Forum Moderators: Robert Charlton & goodroi
then upload to the removal tools
If you are going to use the removal tool and not just wait for Google to sort things out, then it looks like you need to be sure that the url resolves to a 404.
...use our automatic URL removal system. We'll accept your removal request only if the page returns a true 404 error via the http headers. Please ensure that you return a true 404 error even if you choose to display a more user-friendly body of the HTML page for your visitors. It won't help to return a page that says "File Not Found" if the http headers still return a status code of 200, or normal.[google.com...]
URLs cannot have wild cards in them (e.g. "*"). The following line contains a wild card:
DISALLOW /*?full=0$
But in google guidelines it says like this DISALLOW /*?full=0$
Its a real pain its not even a real page I have NO idea how they have got that link with the?full=0 at the end, why is all those wierd problems ALWAYS on google
I found the safest way to delete more than a dozen of URLs was to generate and ftp dummy pages with simply a meta noindex tag in the head-section.
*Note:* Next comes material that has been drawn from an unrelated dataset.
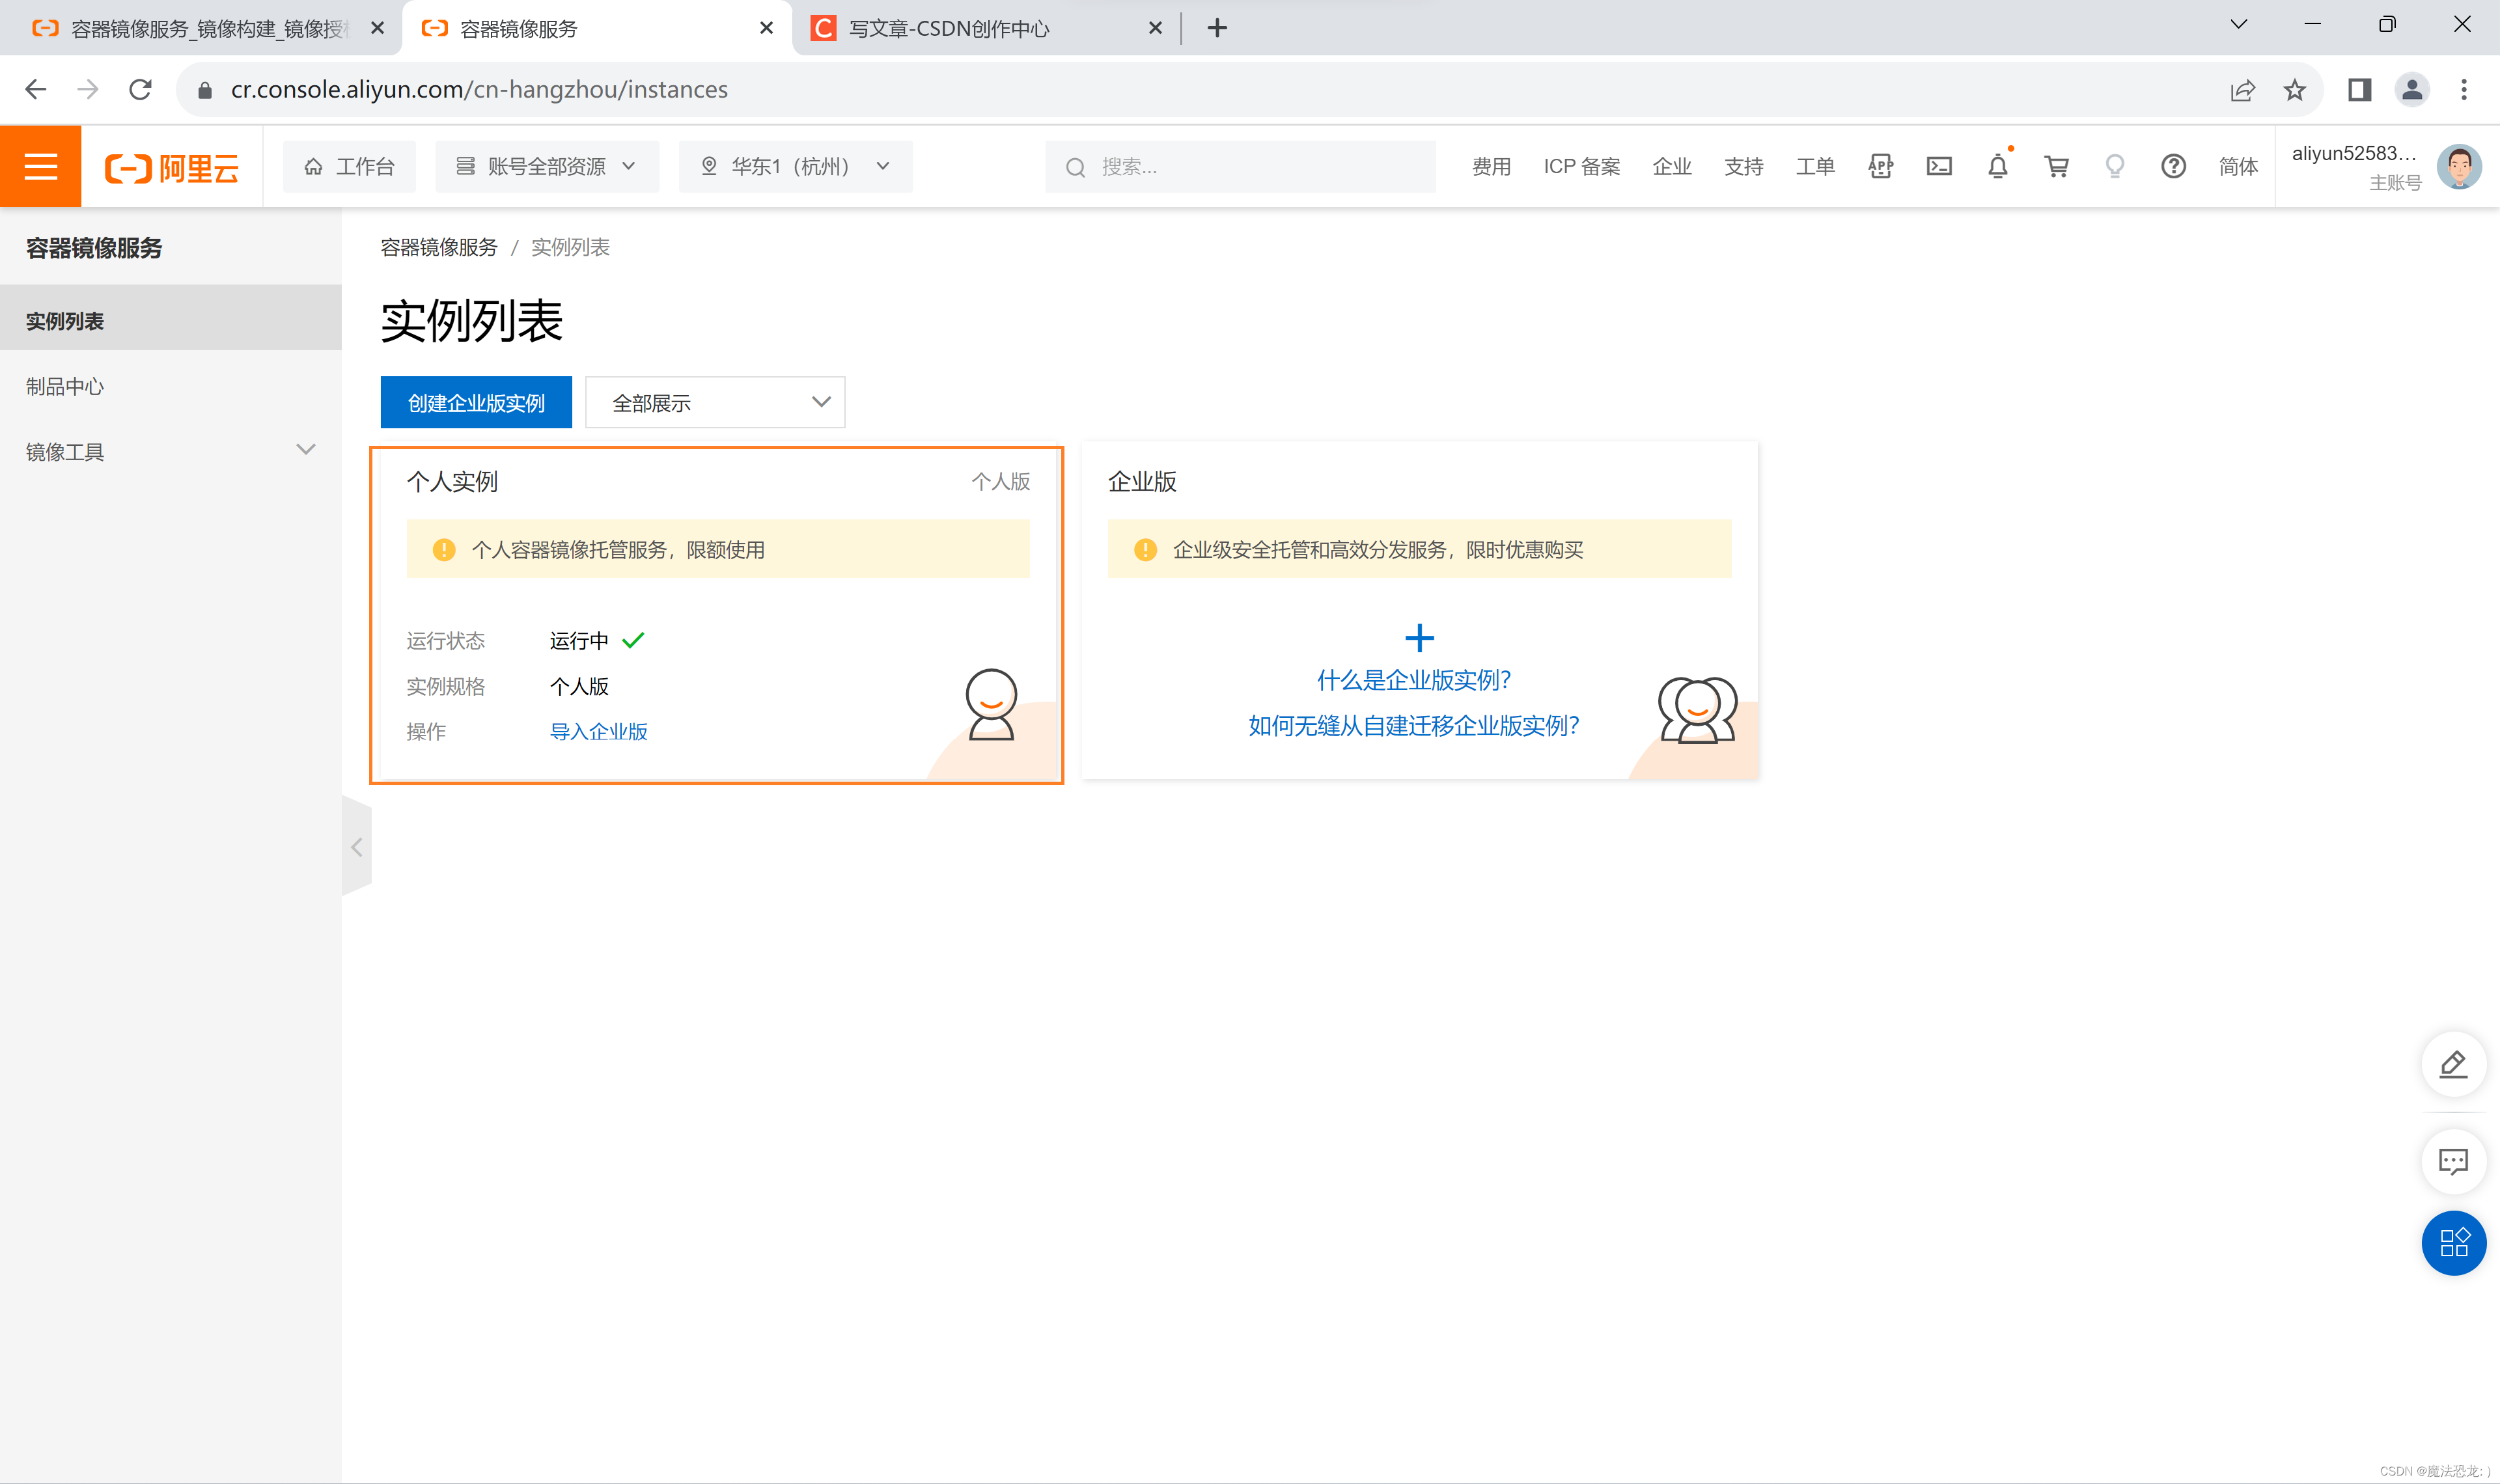Click the API debugging icon in header
This screenshot has width=2500, height=1484.
pos(1880,166)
In some cases this is much easier than to use google's delete-url-form.
I am not really sure, but I have the suspicion that, if you forbid such a page by robots.txt, the spider simply doesn't visit, but the page is still kept in the cache.
As I mentioned elsewhere, the same holds true for 404-pages. these are kept in the index and cache far too long.
I suppose thery're trying to protect people from make really egregious errors with the wildcards ;)
I ended up writing out a whole lot of disallow directives in my robots.txt, and then after Google had successfully removed the pages I added the wildcards back in to keep the Big "G" out for good.
It works :)
Damn I thinks its incredible, they have no space on the server and a lot of sites have lost pages, but they do index pages that in a way dont exist, well thats another topic.
I realy dont know what to do now, I see about 500 pages with this extra url as supplemental.
You guys crack me up :)
As far as the links go, I'd spend some time figuring out how to stop your site from creating those other URLs in the first place, or how to use .htaccess to redirect them all to the correct URLs.
If you can do a redirect via htaccess you should then be able to to do the removal.
Good luck!
About server space, ohh thats no joke, they have even themself said so, also when you think about there problem, omitted results, supplemental results and you can not see all your own pages over 1000 pages, thats all to save space.
Sounds like a major pain in the butt...
I've heard the rumor that Google doesn't have enough server space, but I personally think it's the silliest thing I've ever heard.
Anyways, if your browser is still reaching those URLs I think you're still in trouble.
yes, maybe it is difficult to design a dummy-page for such get-variabled-pages. However, what first comes to ones mind, is, of course, that somewhere in your scripts you in fact DO generate links of that kind.
If you are 100% sure the links come from outside, you might add some php-code on top of your pages, provided they run through the parser anyway.
if (isset($HTTP_GET_VARS['full'])){
echo '<html><head><meta name = "robots" CONTENT="noindex,nocache"></head><body></body>';}
else
{
your normal page
}
But what strikes me, is, that in the example given the page itself has no dot-ending like .html or .php
If you're writing pure html, you might even leave the last two brackets and add your original code there, but then the page would literally be ill-formed according to wc-standards, because I assume you'd add a second head-section. But since you're only targetting at getting it off the index, that shouldn't really matter.
However, I would never perform any experiments on my own website with other people's code, which I myself did not fully understand. I guess the same holds true for you. If you know a trustworthy person with some knowledge in php, the whole thing shouldn't be too complicated.
Your first choice, of course, should be the google-url-removal tool. Only if you have hundreds of pages to be removed from the index, it might be convenient to do some scripting.